Sync with Scrape Options

results = client.batch_scrape(
    urls,
    concurrency=3,
    scrape_options={
        "formats": ["markdown", "links"],
        "only_main_content": True,
        "timeout": 45000,
    },
)

Async Batch (Collect All)

from datablue import AsyncDataBlue

async with AsyncDataBlue(api_key="wh_your_api_key") as client:
    results = await client.batch_scrape(
        urls,
        concurrency=10,
        scrape_options={"formats": ["markdown"]},
    )
    print(f"Scraped {len(results)} pages")
    for r in results:
        print(f"  {r.data.url}: {r.success}")

Async Streaming (Recommended for Large Batches)

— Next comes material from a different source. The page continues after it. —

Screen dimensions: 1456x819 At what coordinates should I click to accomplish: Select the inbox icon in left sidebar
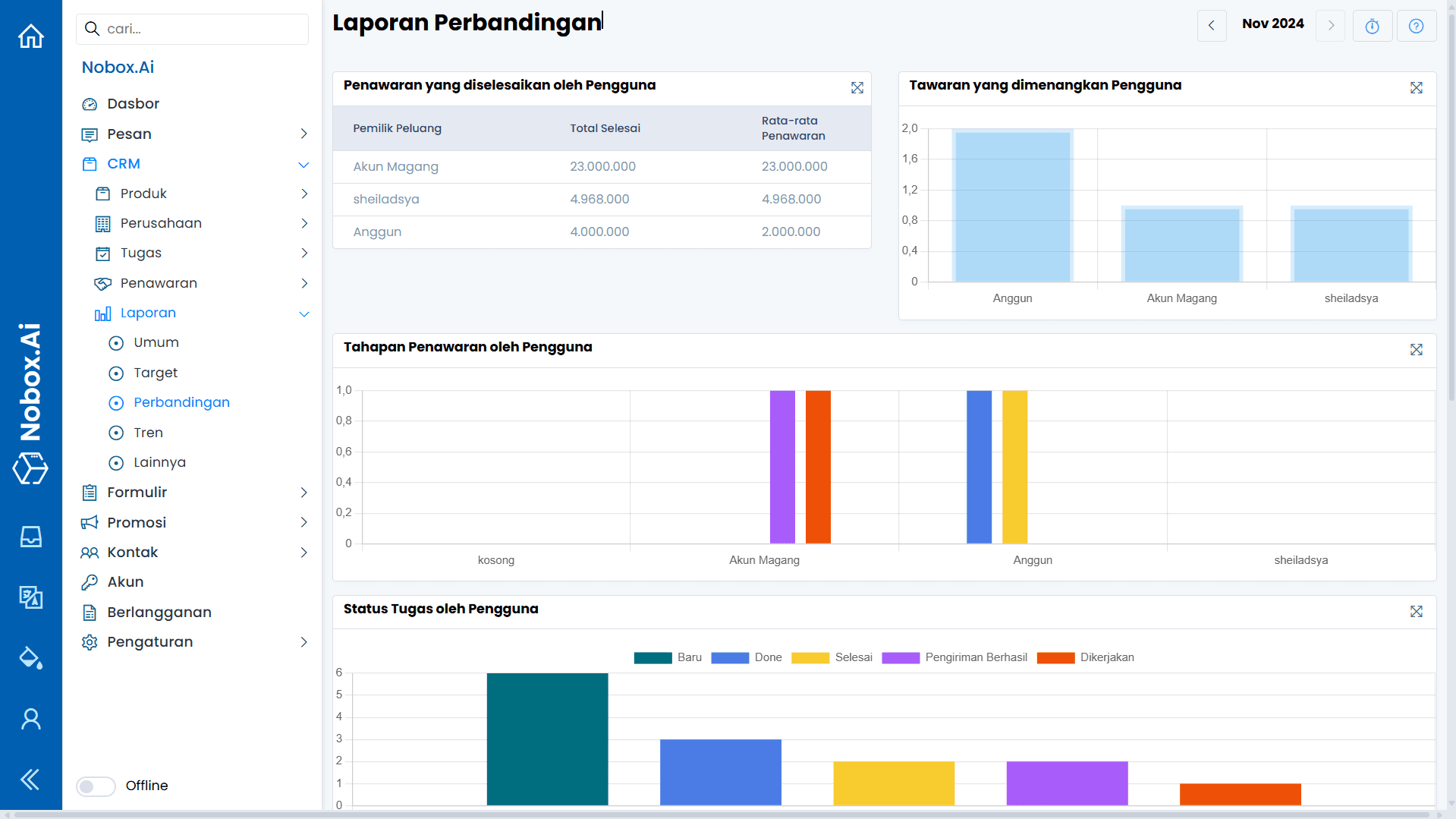(x=30, y=537)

Use batch_scrape_iter() to process results as they arrive — no need to wait for all pages to finish before starting processing.

from datablue import AsyncDataBlue

urls = ["https://example.com/page/" + str(i) for i in range(100)]

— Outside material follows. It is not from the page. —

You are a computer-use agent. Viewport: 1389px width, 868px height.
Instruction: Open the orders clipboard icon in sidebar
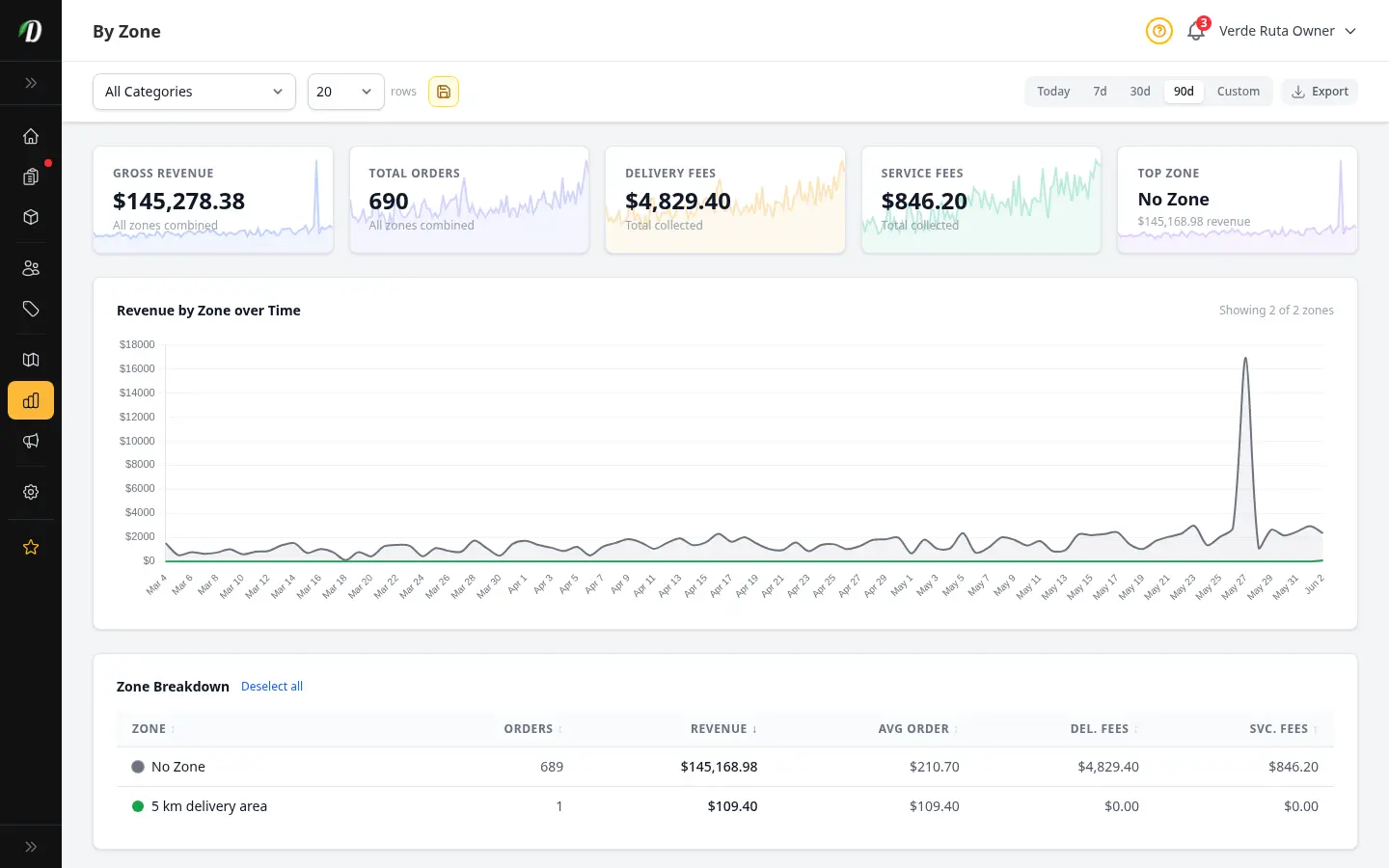pyautogui.click(x=31, y=176)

async with AsyncDataBlue(api_key="wh_your_api_key") as client:
    completed = 0
    async for result in client.batch_scrape_iter(urls, concurrency=10):
        completed += 1
        if result.success:
            print(f"[{completed}/{len(urls)}] {result.data.url} — {result.data.metadata.word_count} words")
        else:
            print(f"[{completed}/{len(urls)}] FAILED: {result.error}")

Parameters

Parameter Type Default Description
urlslist[str]requiredList of URLs to scrape
concurrencyint5Maximum concurrent requests (async only; sync runs sequentially)
scrape_optionsdictNoneOptions passed to each scrape: formats, only_main_content, timeout, etc.

Methods Summary

Method Client Returns Behavior
batch_scrape()DataBluelist[ScrapeResult]Sequential, blocks until all done
batch_scrape()AsyncDataBluelist[ScrapeResult]Concurrent, blocks until all done
batch_scrape_iter()AsyncDataBlueAsyncIterator[ScrapeResult]Concurrent, yields as completed

Note: The sync client runs batch scrape sequentially regardless of the concurrency parameter. For parallel execution, use the async client's batch_scrape() or batch_scrape_iter().

Error resilience: Batch methods never raise on individual page failures. Failed pages return a ScrapeResult with success=False and the error message in the error field. Always check result.success before accessing result.data.